As opposed to what?
As opposed to what?
Talkies?
Or given the age of the average member here 'moving pictures'.
Films
Film refers to a thin layer of material, often but not always covering something else.
Film can also mean a thin strip of photosensitive material used in cameras for taking photographs.
The word film is also sometimes used to describe a series of still images strung together and played at a particular speed with an accompanying soundtrack, known as a movie. Film is a somewhat anachronistic term given the majority of movies these days are recorded not on film, but on digital storage media.
Film is a somewhat flexible term that can mean multiple things depending upon context.
A movie is a movie.
What retard hates specificity and prefers anachronistic and imprecise terminology?

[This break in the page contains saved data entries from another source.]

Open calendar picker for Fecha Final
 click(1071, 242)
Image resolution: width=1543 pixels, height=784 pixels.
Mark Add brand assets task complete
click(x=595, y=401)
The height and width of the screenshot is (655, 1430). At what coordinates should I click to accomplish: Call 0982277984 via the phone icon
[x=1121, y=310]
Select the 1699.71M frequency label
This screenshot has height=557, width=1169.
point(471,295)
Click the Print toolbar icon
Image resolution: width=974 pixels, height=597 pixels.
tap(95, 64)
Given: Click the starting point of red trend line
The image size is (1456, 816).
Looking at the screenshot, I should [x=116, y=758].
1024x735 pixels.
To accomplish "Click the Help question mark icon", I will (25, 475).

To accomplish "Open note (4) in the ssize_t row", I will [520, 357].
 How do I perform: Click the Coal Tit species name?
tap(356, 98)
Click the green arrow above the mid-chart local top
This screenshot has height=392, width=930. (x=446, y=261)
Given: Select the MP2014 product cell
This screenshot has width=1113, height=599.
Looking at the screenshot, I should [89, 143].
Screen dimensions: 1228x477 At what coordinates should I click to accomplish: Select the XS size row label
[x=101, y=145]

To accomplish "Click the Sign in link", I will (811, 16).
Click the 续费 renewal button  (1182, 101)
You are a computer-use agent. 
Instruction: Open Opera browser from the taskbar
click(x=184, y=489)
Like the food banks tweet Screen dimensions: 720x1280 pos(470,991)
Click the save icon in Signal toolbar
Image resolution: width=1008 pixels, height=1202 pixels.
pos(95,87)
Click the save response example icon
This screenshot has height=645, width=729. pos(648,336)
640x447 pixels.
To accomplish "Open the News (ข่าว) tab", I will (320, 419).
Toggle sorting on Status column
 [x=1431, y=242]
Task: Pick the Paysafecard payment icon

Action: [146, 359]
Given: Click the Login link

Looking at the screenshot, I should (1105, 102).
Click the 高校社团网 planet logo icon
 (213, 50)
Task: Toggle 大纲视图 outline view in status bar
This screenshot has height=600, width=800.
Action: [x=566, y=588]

I will claim the title as I prefer films, too. More British, innit?
Or given the age of the average member here 'moving pictures'.
.... which common parlance has shortened to "movies".
I was aware that TB had a nasty core of Little Englander to it, but I didn't realise it ran quite this deep.
My nana used to call them fillums.
They’re movies in our house. We make a movie-mix - which involves getting a big mixing bowl and fill with popcorn, haribo, biscuits, chocolate and crisps, give it a big stir and argue about what movie we’re going to stream whilst stuffing our faces with shite. It’s ace.
Regarding 'Movies V Films', I've had a good look around for some fucks and found none to give, I'm afraid.
... which common parlance has shortened to "movies".
That was exactly my point.
My elderly relatives, back at the advent of the turn of the century (20th) and then onwards, would talk about going to watch the moving pictures (at the picture house), before the advent of the talkies, and later the newsreels. You might go to see a feature, or a short.....which you might describe by how many reels it had (how many times the projectionist had to change the reels of film).
In the golden age of television (seventies and early eighties), and of my living memory, it was called "film" - mainly, I suspect, because of Barry Norman. I don't know when or where the change happened for sure.
I suspect that people used to moan to the projectionist to "put the film back on" when they fell asleep at the end of a reel (or got pissed, or set fire to the cellulose in the film with heat from the candle of the lamp)....and 'film' (the thing that carries the moving pictures) became synonymous and interchangeable with 'movie' (the pictures you watch on the 'silver screen').
And before they worked out how to move the pictures and show movies all they had were stiffies.
They can get you into trouble.
@Russ they still call their internet connections "broadband" here. And half way through a film they pop to the "loo".
14 years overseas mixing with people of the world, returning to Britain was in many ways a step back in time language wise.
@Russ they still call their internet connections "broadband" here. And half way through a film they pop to the "loo".
And that's OK. You know what people mean when they say these things, and meaning has been effectively communicated via the medium of language. The thing that gets right on my wick though is the almost exclusively English habit of insisting that their way of saying things, and only their way, is the correct and only acceptable way. It's the thin edge of the utterly distasteful wedge of national exceptionalism.
So you're getting upset about people using colloquial terms even though in context we'd all know that a thread titled films was about 'movies', not about thin layers of material deposited on another material.
Isn't it enriching to preserve a bit of local flavour? It is a Nottingham Forest forum after all, not some global corporate marketing channel.
Little man grinds axe, nothing to see here, move on.